### TO DO
Write out the rows word for word, starting at the line that contains "is (1004, 681)." and stopping after the line that contains "center [573, 9].".

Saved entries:
· · · ·

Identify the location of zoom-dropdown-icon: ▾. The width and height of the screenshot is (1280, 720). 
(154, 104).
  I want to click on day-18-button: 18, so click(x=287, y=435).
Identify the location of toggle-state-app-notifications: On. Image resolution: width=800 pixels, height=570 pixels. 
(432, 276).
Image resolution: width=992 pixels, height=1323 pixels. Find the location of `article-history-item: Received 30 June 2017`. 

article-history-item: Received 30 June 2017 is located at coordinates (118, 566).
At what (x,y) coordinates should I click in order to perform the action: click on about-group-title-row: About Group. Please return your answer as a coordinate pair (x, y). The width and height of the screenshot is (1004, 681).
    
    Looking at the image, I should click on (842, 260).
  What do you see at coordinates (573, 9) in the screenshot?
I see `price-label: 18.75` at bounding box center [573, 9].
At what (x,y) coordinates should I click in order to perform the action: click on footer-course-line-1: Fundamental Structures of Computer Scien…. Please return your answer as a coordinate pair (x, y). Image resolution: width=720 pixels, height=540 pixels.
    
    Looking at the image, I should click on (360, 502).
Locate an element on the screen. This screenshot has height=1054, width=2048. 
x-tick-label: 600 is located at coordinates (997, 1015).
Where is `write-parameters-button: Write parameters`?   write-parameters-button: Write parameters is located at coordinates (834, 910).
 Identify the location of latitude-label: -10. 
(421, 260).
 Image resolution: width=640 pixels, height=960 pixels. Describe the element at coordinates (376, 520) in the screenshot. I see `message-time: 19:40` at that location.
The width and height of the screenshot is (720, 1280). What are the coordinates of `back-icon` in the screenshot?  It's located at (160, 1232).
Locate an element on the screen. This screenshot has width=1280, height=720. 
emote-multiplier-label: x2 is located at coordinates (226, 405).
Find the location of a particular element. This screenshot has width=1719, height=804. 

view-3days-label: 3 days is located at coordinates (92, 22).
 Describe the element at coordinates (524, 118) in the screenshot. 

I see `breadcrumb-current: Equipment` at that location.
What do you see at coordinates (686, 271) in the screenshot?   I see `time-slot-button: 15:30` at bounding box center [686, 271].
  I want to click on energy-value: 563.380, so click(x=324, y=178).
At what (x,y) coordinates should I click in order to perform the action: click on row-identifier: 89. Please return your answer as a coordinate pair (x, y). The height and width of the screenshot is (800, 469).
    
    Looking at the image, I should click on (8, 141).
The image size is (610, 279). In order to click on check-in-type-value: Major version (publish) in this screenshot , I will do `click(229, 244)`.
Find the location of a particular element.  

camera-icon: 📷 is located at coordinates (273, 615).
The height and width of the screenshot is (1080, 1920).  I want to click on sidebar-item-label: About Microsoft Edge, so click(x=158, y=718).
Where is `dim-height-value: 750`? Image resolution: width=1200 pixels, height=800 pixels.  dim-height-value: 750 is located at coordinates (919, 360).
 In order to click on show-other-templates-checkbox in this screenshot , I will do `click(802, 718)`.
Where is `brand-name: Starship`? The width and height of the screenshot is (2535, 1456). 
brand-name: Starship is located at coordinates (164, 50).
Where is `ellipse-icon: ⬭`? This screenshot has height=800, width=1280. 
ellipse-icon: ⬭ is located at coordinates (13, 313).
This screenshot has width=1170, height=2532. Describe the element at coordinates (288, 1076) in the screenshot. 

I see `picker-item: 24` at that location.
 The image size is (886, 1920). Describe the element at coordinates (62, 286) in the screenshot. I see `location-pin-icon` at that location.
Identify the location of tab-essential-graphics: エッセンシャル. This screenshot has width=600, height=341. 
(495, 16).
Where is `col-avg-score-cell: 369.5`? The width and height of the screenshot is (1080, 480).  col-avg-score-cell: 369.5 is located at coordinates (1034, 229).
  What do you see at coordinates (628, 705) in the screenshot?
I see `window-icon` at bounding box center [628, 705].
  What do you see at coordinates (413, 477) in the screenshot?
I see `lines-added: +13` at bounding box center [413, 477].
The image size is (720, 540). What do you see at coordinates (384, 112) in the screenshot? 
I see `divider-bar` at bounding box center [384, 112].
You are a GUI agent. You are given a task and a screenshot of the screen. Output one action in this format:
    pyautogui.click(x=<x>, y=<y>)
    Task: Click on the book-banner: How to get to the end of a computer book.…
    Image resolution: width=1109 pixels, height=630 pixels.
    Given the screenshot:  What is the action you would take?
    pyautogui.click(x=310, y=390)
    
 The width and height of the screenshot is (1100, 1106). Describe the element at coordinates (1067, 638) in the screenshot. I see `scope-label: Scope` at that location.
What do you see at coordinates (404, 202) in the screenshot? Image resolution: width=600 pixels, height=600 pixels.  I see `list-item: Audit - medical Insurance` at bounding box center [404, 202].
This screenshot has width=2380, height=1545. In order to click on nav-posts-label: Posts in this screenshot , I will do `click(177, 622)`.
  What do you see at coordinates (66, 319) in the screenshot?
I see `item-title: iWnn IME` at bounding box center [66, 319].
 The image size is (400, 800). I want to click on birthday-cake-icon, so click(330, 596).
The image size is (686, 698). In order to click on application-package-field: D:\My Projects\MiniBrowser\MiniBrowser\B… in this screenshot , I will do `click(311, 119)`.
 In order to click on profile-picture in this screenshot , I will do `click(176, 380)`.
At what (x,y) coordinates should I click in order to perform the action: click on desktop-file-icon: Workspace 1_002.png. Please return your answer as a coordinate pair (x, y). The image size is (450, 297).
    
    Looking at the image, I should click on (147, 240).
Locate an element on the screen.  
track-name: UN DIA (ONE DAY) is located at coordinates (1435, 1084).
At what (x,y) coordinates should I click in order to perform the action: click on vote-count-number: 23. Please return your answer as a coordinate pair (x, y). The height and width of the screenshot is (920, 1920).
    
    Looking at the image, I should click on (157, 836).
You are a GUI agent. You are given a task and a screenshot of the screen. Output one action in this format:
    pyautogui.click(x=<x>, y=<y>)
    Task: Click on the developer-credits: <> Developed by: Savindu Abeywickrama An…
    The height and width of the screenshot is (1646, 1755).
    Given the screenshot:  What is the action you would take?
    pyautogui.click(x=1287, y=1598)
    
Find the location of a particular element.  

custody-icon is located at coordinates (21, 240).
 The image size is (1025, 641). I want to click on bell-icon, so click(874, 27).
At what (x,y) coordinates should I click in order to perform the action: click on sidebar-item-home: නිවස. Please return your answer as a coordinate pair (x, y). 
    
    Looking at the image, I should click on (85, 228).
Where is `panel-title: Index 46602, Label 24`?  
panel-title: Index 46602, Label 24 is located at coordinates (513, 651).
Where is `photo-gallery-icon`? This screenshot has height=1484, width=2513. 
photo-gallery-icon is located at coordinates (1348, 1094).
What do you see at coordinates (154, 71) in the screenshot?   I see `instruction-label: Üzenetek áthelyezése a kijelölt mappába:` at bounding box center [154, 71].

· · · ·

### EXERCISE ANSWER
At what (x,y) coordinates should I click in order to perform the action: click on about-group-title-row: About Group. Please return your answer as a coordinate pair (x, y). The width and height of the screenshot is (1004, 681).
    
    Looking at the image, I should click on (842, 260).
  What do you see at coordinates (573, 9) in the screenshot?
I see `price-label: 18.75` at bounding box center [573, 9].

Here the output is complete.